### [WORK TO BE COMPLETED]
Set down word for word the entries from the line containing "Student Programs (83, 617)" through the line containing "Congressional Fellowship Program (29, 522)", including both of those lines.

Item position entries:
◆ ◆ ◆ ◆ ◆

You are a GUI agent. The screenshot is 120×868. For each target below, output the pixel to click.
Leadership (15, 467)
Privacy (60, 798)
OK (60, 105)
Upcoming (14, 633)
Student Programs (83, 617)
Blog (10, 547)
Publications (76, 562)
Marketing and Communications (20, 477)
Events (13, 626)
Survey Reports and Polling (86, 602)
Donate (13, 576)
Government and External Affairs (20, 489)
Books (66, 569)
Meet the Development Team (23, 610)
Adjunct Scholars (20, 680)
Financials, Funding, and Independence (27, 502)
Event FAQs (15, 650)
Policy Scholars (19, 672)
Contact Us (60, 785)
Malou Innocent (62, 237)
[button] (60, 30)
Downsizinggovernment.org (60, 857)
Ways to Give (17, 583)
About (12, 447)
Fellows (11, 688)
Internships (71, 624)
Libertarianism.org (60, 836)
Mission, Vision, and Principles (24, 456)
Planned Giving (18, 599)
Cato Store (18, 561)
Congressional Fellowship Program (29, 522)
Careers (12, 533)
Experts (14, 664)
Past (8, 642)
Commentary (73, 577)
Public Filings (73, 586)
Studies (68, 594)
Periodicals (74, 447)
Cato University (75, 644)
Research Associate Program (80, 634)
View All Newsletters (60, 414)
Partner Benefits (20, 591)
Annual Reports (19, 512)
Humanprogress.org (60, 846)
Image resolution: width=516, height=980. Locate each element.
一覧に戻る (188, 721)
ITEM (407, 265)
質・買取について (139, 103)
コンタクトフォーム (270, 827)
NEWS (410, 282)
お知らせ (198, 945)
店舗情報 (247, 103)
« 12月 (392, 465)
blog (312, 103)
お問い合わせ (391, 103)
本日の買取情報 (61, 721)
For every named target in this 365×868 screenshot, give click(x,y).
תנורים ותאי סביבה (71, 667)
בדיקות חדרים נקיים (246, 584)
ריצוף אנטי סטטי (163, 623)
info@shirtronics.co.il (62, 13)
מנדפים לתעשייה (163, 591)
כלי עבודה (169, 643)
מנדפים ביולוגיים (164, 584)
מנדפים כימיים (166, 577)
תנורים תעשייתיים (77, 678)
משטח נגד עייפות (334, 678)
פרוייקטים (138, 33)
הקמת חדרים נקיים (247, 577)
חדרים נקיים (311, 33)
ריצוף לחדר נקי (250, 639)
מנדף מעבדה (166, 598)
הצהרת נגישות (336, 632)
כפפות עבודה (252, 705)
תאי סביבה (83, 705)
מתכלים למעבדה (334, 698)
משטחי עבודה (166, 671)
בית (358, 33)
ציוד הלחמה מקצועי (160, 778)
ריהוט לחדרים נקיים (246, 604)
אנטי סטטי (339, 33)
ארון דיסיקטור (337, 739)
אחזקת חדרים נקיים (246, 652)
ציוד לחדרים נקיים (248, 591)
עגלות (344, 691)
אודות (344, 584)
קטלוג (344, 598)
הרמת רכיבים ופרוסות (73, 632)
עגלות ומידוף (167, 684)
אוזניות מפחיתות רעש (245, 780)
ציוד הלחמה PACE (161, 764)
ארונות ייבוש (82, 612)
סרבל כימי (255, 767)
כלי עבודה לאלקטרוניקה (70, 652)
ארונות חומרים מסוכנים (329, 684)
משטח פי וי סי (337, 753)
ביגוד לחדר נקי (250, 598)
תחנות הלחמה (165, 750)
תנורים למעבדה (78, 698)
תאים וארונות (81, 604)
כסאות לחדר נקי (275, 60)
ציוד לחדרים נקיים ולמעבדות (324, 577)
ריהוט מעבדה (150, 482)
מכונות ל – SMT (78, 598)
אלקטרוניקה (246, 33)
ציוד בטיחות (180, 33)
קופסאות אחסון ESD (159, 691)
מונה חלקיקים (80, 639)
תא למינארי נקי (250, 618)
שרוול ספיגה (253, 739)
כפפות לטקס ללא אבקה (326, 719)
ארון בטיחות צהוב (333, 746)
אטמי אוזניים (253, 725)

◆ ◆ ◆ ◆ ◆

### [COMPLETED TASK]
Student Programs (83, 617)
Blog (10, 547)
Publications (76, 562)
Marketing and Communications (20, 477)
Events (13, 626)
Survey Reports and Polling (86, 602)
Donate (13, 576)
Government and External Affairs (20, 489)
Books (66, 569)
Meet the Development Team (23, 610)
Adjunct Scholars (20, 680)
Financials, Funding, and Independence (27, 502)
Event FAQs (15, 650)
Policy Scholars (19, 672)
Contact Us (60, 785)
Malou Innocent (62, 237)
[button] (60, 30)
Downsizinggovernment.org (60, 857)
Ways to Give (17, 583)
About (12, 447)
Fellows (11, 688)
Internships (71, 624)
Libertarianism.org (60, 836)
Mission, Vision, and Principles (24, 456)
Planned Giving (18, 599)
Cato Store (18, 561)
Congressional Fellowship Program (29, 522)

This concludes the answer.